Carl Jung recounted two dreams he had, in which it became clear to him that his empirical self – that is, his body and ego  were imagined by his true, unconscious Self. In the first dream, he saw a UFO in the sky that looked like a magic lantern. It sped through the sky and stopped about sixty or seventy yards away, pointing straight at him. Jung recounts (in Memories, Dreams, Reflections, page 355): "I awoke with a feeling of astonishment. Still half in the dream, the thought passed through my head: 'We always think that U.F.O.s are projections of ours. Now it turns out that we are their projections. I am projected by the magic lantern as C. G. Jung. But who manipulates the apparatus?'" In an earlier work titled Flying Saucers: A Modern Myth of Things Seen in the Sky, Jung had postulated that UFOs were psychological projections whose round, triangular, or lenticular shape represented the archetype of the Self – that is, our true, whole, integrated personality (often called the "Higher Self" in spirituality circles). Therefore, the dream suggested to Jung that his body and ego were projections of his true Self.

In another dream, he was hiking in the hills when he chanced upon a wayside chapel. He went in and saw a yogi in deep meditation. When he came closer, he realized that the yogi had his own face; the yogi was himself. He then awoke with the following thought (Memories, Dreams, Reflections, page 355): "'Aha, so he is the one who is meditating me. He has a dream, and I am it.' I knew that when he awakened, I would no longer be." Yet, when the yogi awoke, on 6 June 1961, Jung's body was left behind in our empirical world. Who was meditating that into existence?

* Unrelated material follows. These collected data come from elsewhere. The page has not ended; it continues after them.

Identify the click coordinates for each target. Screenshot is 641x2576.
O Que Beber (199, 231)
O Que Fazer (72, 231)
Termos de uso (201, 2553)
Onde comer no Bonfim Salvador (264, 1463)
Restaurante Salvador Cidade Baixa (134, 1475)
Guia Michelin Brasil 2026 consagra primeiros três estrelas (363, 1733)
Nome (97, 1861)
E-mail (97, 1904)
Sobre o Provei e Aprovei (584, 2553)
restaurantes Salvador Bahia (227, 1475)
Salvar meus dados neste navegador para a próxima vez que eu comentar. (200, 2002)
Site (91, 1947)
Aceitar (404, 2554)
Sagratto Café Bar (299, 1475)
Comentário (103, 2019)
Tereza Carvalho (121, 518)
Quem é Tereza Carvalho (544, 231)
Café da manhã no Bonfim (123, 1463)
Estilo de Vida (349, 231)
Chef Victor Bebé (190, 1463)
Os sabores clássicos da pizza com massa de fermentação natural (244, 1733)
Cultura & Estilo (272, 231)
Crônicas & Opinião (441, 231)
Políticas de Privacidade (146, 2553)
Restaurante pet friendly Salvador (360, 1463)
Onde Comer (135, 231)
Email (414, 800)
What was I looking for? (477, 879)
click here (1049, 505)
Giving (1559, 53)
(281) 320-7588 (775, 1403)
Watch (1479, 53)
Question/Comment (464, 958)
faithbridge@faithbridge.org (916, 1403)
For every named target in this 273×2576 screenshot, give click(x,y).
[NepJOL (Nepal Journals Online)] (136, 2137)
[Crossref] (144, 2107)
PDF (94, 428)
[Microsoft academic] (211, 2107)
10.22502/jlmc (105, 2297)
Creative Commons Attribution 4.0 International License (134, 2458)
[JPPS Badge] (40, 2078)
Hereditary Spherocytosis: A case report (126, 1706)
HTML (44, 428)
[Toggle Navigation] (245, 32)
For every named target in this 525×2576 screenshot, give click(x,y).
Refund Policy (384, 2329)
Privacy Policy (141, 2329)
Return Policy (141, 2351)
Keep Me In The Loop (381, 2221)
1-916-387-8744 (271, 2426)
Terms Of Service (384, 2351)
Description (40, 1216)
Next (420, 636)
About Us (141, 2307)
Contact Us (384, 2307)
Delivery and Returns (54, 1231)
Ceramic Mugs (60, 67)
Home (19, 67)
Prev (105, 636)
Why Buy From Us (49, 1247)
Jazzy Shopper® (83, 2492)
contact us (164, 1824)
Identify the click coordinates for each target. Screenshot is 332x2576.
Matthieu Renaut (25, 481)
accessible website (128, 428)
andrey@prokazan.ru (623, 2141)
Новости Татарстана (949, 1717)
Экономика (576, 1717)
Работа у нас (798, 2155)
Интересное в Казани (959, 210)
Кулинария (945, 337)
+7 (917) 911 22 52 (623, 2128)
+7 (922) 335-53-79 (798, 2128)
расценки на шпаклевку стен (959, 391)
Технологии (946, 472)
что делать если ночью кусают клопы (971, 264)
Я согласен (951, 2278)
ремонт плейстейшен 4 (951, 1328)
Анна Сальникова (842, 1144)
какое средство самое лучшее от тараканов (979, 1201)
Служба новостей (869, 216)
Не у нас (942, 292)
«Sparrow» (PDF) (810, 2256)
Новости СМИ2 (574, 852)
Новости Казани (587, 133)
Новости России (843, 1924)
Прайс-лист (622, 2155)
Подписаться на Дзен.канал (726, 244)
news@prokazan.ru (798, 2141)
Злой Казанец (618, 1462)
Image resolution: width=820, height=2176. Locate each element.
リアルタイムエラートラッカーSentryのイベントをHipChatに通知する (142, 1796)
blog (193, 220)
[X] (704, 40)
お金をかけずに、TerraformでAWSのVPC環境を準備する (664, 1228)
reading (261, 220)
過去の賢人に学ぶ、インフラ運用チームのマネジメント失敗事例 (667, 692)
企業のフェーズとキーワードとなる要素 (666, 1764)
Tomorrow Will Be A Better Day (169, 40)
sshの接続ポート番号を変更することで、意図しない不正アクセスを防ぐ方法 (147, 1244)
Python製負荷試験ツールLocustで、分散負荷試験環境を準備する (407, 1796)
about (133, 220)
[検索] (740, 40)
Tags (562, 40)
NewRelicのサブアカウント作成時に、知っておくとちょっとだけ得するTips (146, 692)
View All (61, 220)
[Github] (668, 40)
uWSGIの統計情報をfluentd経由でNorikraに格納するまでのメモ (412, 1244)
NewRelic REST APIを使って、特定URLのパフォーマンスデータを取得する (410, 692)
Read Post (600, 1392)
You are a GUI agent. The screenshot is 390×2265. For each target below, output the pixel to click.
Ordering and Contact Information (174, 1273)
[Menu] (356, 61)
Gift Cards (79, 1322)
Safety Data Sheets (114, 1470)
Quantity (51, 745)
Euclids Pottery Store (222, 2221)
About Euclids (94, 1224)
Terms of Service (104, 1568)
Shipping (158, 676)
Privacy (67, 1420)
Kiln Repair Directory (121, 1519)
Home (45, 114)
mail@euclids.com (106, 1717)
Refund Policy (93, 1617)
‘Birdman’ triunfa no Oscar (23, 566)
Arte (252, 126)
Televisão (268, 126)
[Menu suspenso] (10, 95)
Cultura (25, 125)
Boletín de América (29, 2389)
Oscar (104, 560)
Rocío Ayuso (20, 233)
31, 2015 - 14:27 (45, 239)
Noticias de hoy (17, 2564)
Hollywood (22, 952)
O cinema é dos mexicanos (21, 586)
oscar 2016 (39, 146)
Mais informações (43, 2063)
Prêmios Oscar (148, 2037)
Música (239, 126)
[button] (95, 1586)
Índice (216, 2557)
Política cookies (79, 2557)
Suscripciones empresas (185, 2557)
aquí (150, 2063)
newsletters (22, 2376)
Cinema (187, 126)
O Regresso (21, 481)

Alan Watts explained the underlying intuition here in a very cogent and concise manner. He wrote in The Book On the Taboo Against Knowing Who You Are, page 79: "The death of the individual is not disconnection but simply withdrawal. The corpse is like a footprint or an echo  the dissolving trace of something the Self has ceased to do." Watts is right on. Yet, his explanation leaves one question open: If the corpse is an echo of something the Self is no longer imagining, where is it echoing? What is the medium where the dissolving traces of an image no longer imagined still reverberate?

Perhaps it reverberates in the minds of those still in the dream. You see, when many minds (in the sense of many points-of-view of Mind) contribute to a collective dream, the images being dreamed-up acquire a special kind of 'momentum' associated to their sharing across minds, as I discussed in Dreamed up Reality; they seem to gain a life of their own, independent of any individual mind. Such momentum prevents sudden discontinuities from arising in the dreamed-up storyline. This may actually explain why the 'puffing' of things in and out of existence only happens at the microscopic, quantum level – well-away from our conscious awareness  and not at the level of tables, chairs, and people. So when a person's Self stops imagining the person's body, the image of the body persists as an echo in the minds of all other people still partaking in the collective dream of physical reality, so there is continuity in their storylines. Still, as any echo, the body image dies out slowly but inexorably, for its main sustaining force  the coherence continuously imparted on it by the imagination of its own Self – has withdrawn, leaving the body image at the mercy of entropy.

As an image, the corpse is part of those who stay, not of the one who departed.